Faced with such evidence, Rogers said, “I’m trying to understand why Congress would tell FERC to … sit on its hands.”

Judge Pillard agreed: “It would be, arguably, irresponsible for a regulator not to require planning in advance,” she said.

Attentive Audience

E. Barrett Prettyman Courthouse
E. Barrett Prettyman Courthouse

The three-hour oral argument drew a rapt crowd of about 100 spectators — including numerous FERC officials, PJM Assistant General Counsel Pauline Foley and LS Power’s Sharon Segner — to the grand, wood-paneled courtroom at the E. Barrett Prettyman U.S. Courthouse a few blocks from the Capitol.

Order 1000, issued in July 2011, changes the process for planning and paying for new regional and interregional transmission lines. It also allows independent developers to compete with traditional utilities in building new lines.

The court is considering complaints from those who allege the commission overstepped its authority and those who say it didn’t go far enough in ensuring that transmission will be sufficient to satisfy public policy initiatives, such as state renewable portfolio standards.

The main threat to the order comes from challengers in the Southeast and West who allege the commission exceeded its authority under the Federal Power Act in requiring public utility transmission providers to participate in regional transmission planning, and eliminating incumbent transmission providers’ monopoly on building and running transmission.

The order is also being challenged for its cost allocation provisions, which require that those who benefit from new regional transmission facilities share in their costs while ensuring that the costs of interregional projects not be assigned involuntarily.

Repeated Interruptions

Harvey L. Reiter, of Stinson Leonard Street, spoke first on behalf of the Sacramento Municipal Utilities District, South Carolina Public Service Authority and the Large Public Power Council, which are among those challenging FERC’s jurisdiction.

Reiter was repeatedly interrupted by the panel, which featured appointees from the last three administrations: Rogers (Clinton), Griffith (George W. Bush) and Pillard (Obama).

The pattern was repeated with Andrew W. Tunnell of Balch & Bingham, the Birmingham, Ala., law firm for Southern Co.

Tunnell said the order is “based on speculation” and not on any proof that the current rules are harming transmission. “If there really was a problem it would have come out in the rulemaking process.”

He cited a Department of Energy study praising the Southeast’s transmission planning.

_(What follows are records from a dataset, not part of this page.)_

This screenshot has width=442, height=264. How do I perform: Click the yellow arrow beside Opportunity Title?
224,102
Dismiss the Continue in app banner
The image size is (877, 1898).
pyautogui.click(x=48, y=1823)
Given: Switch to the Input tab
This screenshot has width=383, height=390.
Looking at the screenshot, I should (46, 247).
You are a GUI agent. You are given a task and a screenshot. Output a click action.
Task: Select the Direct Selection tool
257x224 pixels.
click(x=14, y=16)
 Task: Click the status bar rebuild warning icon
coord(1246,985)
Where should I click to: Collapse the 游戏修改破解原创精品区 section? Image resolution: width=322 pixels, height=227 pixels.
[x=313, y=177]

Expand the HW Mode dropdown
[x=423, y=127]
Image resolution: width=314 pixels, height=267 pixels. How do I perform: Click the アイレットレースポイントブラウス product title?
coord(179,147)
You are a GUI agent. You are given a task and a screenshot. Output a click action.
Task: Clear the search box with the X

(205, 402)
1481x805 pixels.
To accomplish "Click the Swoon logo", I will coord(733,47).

“FERC is going to break what works … and replace it with a very bureaucratic and litigious process,” Tunnell said. “That means you’re not going to have a more efficient transmission planning process, you’re going to have less.”

Public Policy

The judges seemed to show a bit more sympathy for the arguments of the American Public Power Association and the National Rural Electric Cooperative Association (NRECA), who contend Order 1000 didn’t go far enough to protect public policy interests.

While the order requires that load serving entities (LSEs) have input into transmission planning, it “doesn’t require that their advice be heeded,” said the group’s attorney Randolph Lee Elliott, of McCarter & English.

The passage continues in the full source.